2020 sonu prestijiyle gerçek bölümün döviz durum açığı 208 milyar dolardan 157 milyar dolara indi. Bu, rezervlerden ya da Merkez Bankası’nın yaptığı bu süreçlerden karşılandı. Sizin bu talepleri bir halde karşılamanız lazım. Karşılamazsanız, o vakit oluşacak şeylerle Türkiye yüzleşecektir, karşı karşıya kalacaktır.
2020 sonunda Türkiye bütün bu taleplere karşılık vermiştir. Hem gerçek dal yurtdışı borçlarını ödemiştir, bankacılık finansal borçlarını ödemiştir, kendi ithalat borçları dahil varlıklarını artırmıştır.
Rezerv konusuna geldiğimizde, Türkiye’de 83-84’ten sonra rezerv birikmeye başlıyor. 2020’ye geldiğinde 15-20 milyar rezervi var. Daha sonra 30 milyara kadar oluşan rezerv var. Piyasada oluşan talep ve kurun sağlıklı bir istikrarda oluşması için de yapılan süreçler var.
“Protokolün büsbütün hukuksal desteği var”
Hazine’nin MB’deki hesaplar kullanılarak döviz alım satımıyla piyasa arzının dengelenmesi 2017’de. Televizyonlarda bu süreçlerin 2019 seçimlerinden evvel yapıldığı söyleniyor. Değil. MB dalgalı kura geçtikten sonra döviz alım ihaleleri 2016’ya kadar yapıyor, 2016’dan sonra bunu bırakıyor. Protokolün büsbütün türel desteği var. MB’nda türel bir desteği olmayan hiçbir süreç yapılmaz.

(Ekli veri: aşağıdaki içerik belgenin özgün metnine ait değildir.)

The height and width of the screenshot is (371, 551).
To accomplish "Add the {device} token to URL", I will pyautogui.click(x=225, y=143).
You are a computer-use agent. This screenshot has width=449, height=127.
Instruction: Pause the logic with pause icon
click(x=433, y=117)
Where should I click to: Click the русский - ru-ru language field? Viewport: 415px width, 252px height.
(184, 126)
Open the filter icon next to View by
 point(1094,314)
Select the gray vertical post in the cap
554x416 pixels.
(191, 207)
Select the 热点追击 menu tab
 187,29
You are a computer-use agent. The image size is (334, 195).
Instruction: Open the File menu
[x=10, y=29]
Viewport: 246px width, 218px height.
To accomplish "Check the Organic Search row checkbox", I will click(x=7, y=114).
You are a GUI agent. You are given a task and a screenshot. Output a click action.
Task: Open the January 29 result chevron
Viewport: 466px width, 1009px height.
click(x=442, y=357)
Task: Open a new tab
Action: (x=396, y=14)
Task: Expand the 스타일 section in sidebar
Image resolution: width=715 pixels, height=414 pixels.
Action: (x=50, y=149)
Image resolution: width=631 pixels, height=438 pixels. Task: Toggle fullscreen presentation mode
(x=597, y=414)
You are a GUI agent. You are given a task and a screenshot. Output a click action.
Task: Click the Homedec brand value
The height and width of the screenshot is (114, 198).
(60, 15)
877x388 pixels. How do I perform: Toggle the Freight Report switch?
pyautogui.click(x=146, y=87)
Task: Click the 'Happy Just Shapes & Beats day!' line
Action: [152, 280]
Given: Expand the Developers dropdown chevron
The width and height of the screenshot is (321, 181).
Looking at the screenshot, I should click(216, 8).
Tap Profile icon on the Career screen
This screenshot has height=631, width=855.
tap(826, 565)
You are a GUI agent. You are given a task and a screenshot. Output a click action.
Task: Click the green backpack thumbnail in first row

Bugüne kadar yapılmamıştır, bundan sonra da yapılmaz.
Bu protokol dahilinde, 2017 Şubatından itibaren yapıldı. 2020’de yapılmasının nedeni de pandemi koşulları. Bu süreçler bilinmeyen yapıldı, protokol açıklanmadı, sayılar verilmiyor. Pekala siz bu sayıları nereden biliyorsunuz? Biz bu sayıları açıklamadık. Dünyada en şeffaf bilgi açıklayan merkez bankalarından biri TCMB’dir. Günlük olarak açıklanır. Analitik bilanço okumasını bilen herkes buradan bu sayıları alır. Bizim analitik bilançomuzda o bilgiler günlük yayınladığı için aslında orada var. Gizlenen saklanan bir şey yok.
Bilançodan görüldüğü kabul edildiği vakit bu sefer kimlere satıldı demeye başladılar. Dünyada bu formda bir bilgi açıklama kelam konusu değil. MB bireylere döviz satmıyor. İnsanların başını karıştırmak için 128, o kur 6.85. Muhakkak sayılarla insanları bir yere götürmek için algı operasyonu. Bu türlü bir şey yoktur.